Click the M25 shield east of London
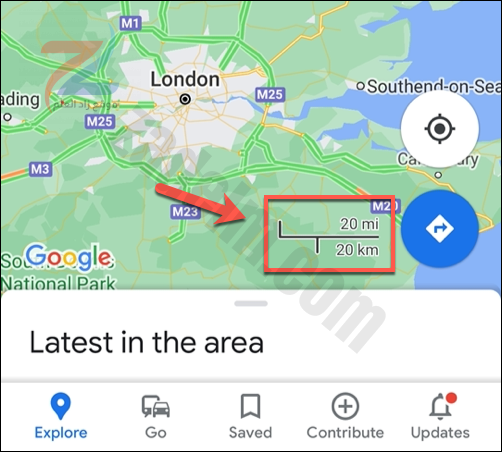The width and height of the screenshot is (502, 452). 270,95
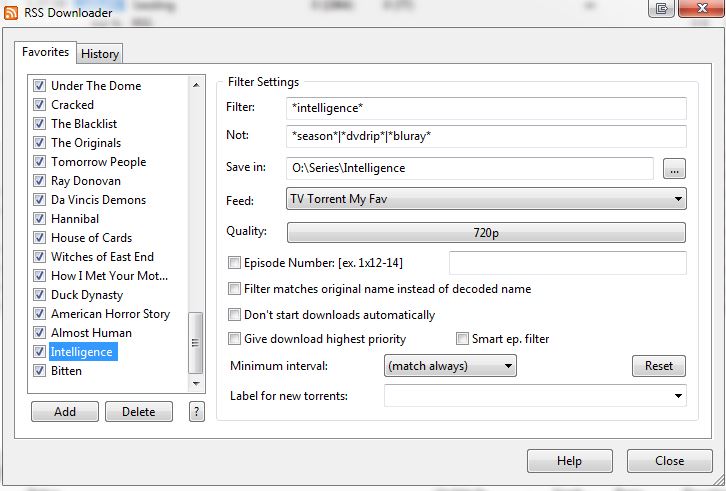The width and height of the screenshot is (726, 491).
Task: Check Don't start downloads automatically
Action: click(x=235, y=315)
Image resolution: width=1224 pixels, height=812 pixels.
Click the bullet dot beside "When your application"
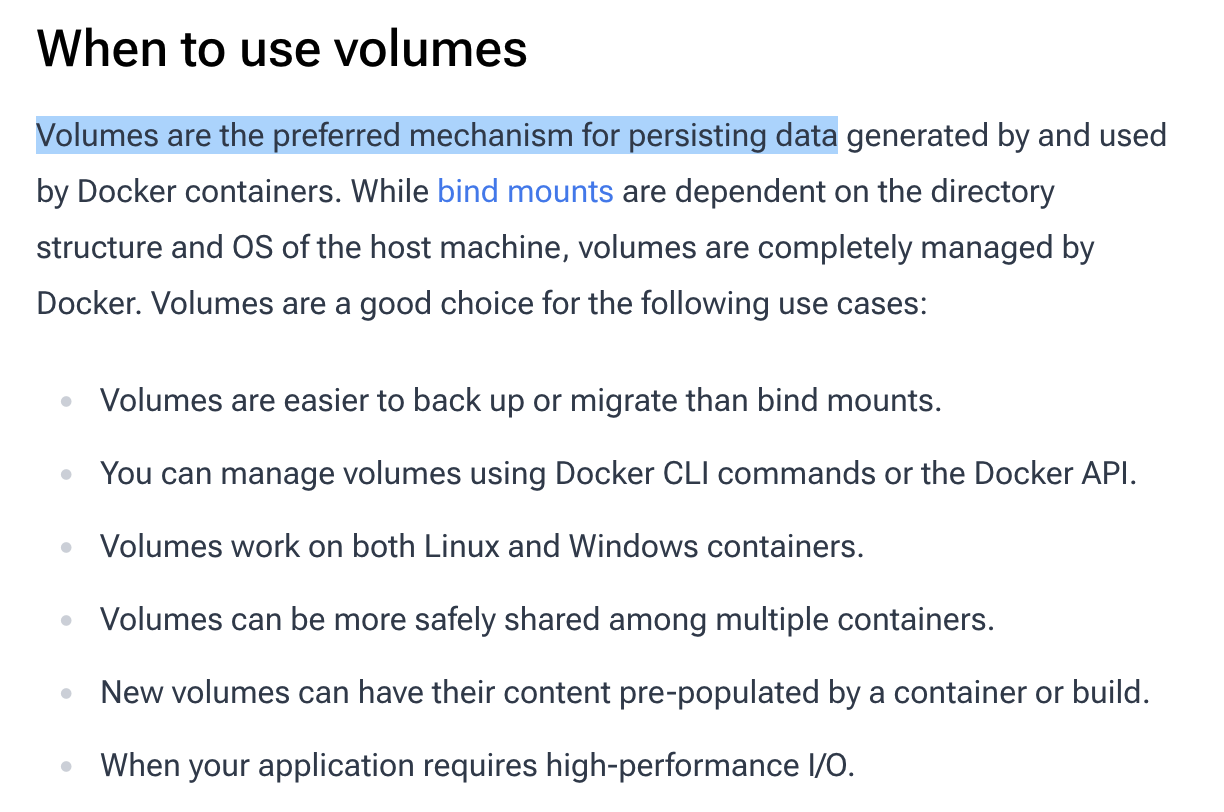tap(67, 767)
· · · · ·
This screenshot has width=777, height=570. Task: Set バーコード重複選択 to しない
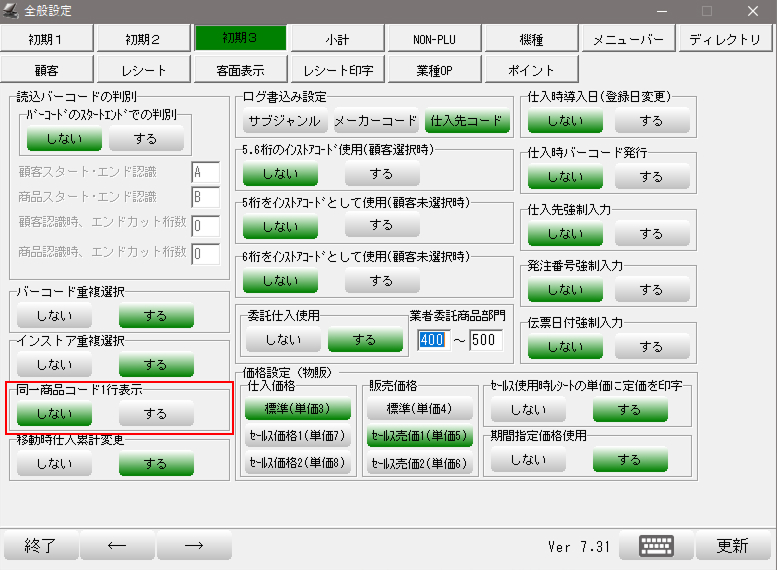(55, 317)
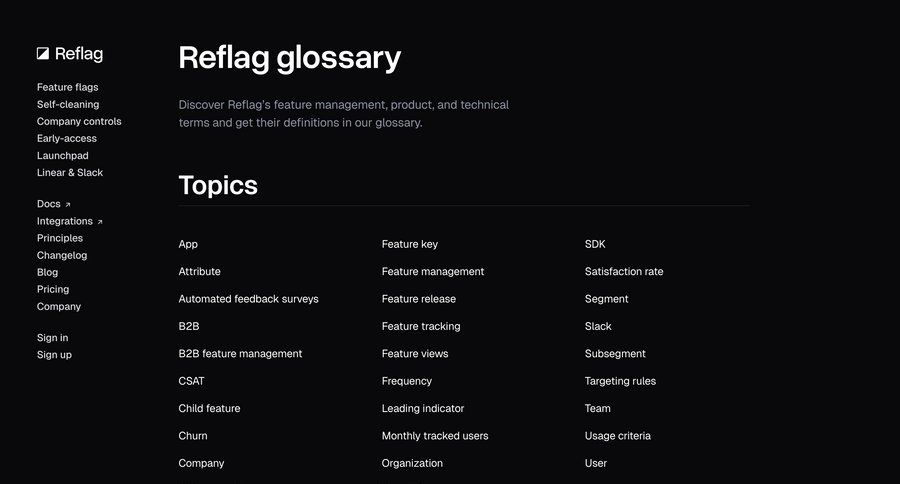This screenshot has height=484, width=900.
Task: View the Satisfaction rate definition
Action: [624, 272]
· · · · ·
▶ **Given problem**:
Count the lines of the items above that contain the string "Task", matching case exactly. Give only the number.

▶ **Worked answer**:
3